'''

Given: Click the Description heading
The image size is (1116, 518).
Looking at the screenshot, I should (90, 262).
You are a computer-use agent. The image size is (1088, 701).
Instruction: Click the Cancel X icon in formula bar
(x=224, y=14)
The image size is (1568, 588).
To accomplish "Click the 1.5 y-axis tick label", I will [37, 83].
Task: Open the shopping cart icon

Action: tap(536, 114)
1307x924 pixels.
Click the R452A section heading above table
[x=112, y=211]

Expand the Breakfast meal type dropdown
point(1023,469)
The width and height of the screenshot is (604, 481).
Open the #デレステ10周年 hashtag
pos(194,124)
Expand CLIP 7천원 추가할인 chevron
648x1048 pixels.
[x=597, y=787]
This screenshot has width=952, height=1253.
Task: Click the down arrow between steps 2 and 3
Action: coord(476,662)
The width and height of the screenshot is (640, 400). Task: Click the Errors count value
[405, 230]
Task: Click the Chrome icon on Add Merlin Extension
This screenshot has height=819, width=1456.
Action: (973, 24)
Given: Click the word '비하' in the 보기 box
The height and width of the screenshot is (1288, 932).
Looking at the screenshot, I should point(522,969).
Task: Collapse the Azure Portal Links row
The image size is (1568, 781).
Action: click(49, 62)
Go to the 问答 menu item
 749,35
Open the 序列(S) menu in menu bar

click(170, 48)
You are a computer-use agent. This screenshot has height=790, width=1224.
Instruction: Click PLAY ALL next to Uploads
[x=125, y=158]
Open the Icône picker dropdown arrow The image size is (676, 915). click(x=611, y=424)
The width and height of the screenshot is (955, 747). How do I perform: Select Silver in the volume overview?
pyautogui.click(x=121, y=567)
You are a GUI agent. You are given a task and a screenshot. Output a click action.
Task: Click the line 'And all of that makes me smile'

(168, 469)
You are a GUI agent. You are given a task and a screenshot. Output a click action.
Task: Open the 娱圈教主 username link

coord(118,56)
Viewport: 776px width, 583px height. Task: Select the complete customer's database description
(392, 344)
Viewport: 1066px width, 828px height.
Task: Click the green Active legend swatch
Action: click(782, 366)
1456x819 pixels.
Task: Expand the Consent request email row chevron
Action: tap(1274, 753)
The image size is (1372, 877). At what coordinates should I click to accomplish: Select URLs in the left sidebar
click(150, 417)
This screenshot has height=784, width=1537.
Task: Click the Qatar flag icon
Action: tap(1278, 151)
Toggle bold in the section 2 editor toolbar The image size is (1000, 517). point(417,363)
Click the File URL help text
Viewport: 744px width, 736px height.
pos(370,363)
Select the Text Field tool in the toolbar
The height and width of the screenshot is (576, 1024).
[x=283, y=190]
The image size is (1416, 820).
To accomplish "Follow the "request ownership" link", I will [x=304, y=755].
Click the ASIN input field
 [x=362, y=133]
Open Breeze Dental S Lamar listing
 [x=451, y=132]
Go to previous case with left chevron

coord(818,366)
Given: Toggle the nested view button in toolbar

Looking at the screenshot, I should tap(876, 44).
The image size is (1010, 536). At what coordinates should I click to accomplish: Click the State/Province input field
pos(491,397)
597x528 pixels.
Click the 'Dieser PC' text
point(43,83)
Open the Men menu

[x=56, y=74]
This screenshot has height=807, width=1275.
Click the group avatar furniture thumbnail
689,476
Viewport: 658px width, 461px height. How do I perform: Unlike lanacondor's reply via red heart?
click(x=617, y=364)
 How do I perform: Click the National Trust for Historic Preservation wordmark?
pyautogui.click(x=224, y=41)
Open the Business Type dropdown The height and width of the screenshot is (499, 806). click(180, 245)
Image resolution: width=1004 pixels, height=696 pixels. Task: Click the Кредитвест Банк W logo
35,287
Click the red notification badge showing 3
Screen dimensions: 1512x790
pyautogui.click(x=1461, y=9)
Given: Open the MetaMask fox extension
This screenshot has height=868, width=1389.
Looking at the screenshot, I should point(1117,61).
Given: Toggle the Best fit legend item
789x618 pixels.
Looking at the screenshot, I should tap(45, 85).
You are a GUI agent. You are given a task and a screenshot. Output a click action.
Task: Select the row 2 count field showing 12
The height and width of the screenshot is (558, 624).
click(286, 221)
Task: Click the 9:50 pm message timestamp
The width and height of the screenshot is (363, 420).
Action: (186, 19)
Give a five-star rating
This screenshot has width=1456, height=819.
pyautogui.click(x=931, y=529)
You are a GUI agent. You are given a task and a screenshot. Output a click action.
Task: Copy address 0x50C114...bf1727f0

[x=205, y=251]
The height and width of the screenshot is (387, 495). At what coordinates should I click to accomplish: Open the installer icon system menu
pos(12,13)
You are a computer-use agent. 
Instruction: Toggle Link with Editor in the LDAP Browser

'''

● Stated task
Can you duplicate the rows above exactly, beginning at the line that has "1307x924 pixels." and stopping after the line that has "Action: (973, 24)"?

● Solution for this problem
1307x924 pixels.
Click the R452A section heading above table
[x=112, y=211]

Expand the Breakfast meal type dropdown
point(1023,469)
The width and height of the screenshot is (604, 481).
Open the #デレステ10周年 hashtag
pos(194,124)
Expand CLIP 7천원 추가할인 chevron
648x1048 pixels.
[x=597, y=787]
This screenshot has width=952, height=1253.
Task: Click the down arrow between steps 2 and 3
Action: coord(476,662)
The width and height of the screenshot is (640, 400). Task: Click the Errors count value
[405, 230]
Task: Click the Chrome icon on Add Merlin Extension
This screenshot has height=819, width=1456.
Action: (973, 24)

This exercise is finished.